- PROBLEM REQUIREMENTS -
Copy out the entries word for word, starting at their first line and stopping after the line that contains "(x=41, y=66)".

(Item coordinate data)
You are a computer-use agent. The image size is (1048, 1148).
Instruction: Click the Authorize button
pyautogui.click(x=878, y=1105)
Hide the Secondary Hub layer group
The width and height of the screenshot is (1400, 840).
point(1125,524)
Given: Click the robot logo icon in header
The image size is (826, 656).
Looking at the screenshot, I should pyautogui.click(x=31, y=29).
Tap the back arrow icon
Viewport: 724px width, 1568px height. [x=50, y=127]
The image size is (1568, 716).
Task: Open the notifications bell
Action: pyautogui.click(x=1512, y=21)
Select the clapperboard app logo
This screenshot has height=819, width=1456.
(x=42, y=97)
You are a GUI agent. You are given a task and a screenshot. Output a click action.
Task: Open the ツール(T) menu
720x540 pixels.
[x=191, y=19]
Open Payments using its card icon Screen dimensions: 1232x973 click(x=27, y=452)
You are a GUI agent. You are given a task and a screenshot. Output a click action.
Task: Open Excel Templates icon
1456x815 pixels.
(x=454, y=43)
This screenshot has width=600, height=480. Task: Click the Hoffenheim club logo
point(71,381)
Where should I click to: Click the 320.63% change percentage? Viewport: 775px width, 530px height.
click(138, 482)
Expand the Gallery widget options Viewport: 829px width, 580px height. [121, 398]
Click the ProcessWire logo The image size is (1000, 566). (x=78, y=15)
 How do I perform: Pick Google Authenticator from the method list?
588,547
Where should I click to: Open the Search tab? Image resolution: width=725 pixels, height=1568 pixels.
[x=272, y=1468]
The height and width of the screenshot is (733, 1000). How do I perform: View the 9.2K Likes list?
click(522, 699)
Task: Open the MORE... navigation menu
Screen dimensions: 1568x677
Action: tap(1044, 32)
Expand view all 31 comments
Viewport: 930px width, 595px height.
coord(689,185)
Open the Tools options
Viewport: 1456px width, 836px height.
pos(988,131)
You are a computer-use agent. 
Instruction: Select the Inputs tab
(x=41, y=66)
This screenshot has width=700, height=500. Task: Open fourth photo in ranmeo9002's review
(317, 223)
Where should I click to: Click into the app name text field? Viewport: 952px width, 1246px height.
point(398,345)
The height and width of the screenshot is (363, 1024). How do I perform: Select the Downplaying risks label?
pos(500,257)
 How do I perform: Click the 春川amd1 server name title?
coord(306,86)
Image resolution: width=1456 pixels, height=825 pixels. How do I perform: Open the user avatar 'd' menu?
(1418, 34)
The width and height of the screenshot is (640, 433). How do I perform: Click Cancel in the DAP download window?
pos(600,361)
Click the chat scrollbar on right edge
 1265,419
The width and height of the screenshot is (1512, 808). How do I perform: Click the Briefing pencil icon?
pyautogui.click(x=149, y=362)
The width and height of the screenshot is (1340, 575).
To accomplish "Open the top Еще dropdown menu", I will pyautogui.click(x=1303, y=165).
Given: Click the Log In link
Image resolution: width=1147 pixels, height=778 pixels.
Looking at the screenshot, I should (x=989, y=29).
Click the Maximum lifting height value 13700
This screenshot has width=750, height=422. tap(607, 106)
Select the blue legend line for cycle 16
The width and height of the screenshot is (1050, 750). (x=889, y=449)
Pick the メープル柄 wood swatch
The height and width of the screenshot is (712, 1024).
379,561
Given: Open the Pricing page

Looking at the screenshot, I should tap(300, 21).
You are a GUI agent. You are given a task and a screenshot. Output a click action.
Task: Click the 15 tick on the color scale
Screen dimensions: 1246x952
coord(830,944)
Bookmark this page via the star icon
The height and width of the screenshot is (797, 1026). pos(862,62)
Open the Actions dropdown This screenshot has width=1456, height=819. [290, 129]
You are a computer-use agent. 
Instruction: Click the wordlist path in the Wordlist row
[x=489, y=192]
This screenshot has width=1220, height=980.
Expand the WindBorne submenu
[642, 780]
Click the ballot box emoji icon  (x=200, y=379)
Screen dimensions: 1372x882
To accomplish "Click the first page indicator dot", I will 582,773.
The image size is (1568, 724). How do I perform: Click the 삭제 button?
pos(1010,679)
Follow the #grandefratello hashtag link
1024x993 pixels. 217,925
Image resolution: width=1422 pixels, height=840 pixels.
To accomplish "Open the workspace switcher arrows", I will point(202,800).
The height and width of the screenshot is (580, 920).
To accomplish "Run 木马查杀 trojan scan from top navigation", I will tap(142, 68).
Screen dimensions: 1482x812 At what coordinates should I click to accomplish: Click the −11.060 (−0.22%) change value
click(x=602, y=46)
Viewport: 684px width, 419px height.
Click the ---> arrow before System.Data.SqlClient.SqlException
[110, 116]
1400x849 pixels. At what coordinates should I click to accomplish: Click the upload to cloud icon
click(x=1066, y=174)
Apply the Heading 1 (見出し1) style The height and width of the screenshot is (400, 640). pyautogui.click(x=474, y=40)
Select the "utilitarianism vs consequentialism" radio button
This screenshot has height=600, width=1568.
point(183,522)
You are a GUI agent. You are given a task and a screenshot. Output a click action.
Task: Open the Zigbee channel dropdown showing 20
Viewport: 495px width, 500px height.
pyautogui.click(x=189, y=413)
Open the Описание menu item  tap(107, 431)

- OUTPUT FOR THIS TASK -
You are a computer-use agent. The image size is (1048, 1148).
Instruction: Click the Authorize button
pyautogui.click(x=878, y=1105)
Hide the Secondary Hub layer group
The width and height of the screenshot is (1400, 840).
point(1125,524)
Given: Click the robot logo icon in header
The image size is (826, 656).
Looking at the screenshot, I should pyautogui.click(x=31, y=29).
Tap the back arrow icon
Viewport: 724px width, 1568px height. [x=50, y=127]
The image size is (1568, 716).
Task: Open the notifications bell
Action: pyautogui.click(x=1512, y=21)
Select the clapperboard app logo
This screenshot has height=819, width=1456.
(x=42, y=97)
You are a GUI agent. You are given a task and a screenshot. Output a click action.
Task: Open the ツール(T) menu
720x540 pixels.
[x=191, y=19]
Open Payments using its card icon Screen dimensions: 1232x973 click(x=27, y=452)
You are a GUI agent. You are given a task and a screenshot. Output a click action.
Task: Open Excel Templates icon
1456x815 pixels.
(x=454, y=43)
This screenshot has width=600, height=480. Task: Click the Hoffenheim club logo
point(71,381)
Where should I click to: Click the 320.63% change percentage? Viewport: 775px width, 530px height.
click(138, 482)
Expand the Gallery widget options Viewport: 829px width, 580px height. [121, 398]
Click the ProcessWire logo The image size is (1000, 566). (x=78, y=15)
 How do I perform: Pick Google Authenticator from the method list?
588,547
Where should I click to: Open the Search tab? Image resolution: width=725 pixels, height=1568 pixels.
[x=272, y=1468]
The height and width of the screenshot is (733, 1000). How do I perform: View the 9.2K Likes list?
click(522, 699)
Task: Open the MORE... navigation menu
Screen dimensions: 1568x677
Action: tap(1044, 32)
Expand view all 31 comments
Viewport: 930px width, 595px height.
coord(689,185)
Open the Tools options
Viewport: 1456px width, 836px height.
pos(988,131)
You are a computer-use agent. 
Instruction: Select the Inputs tab
(x=41, y=66)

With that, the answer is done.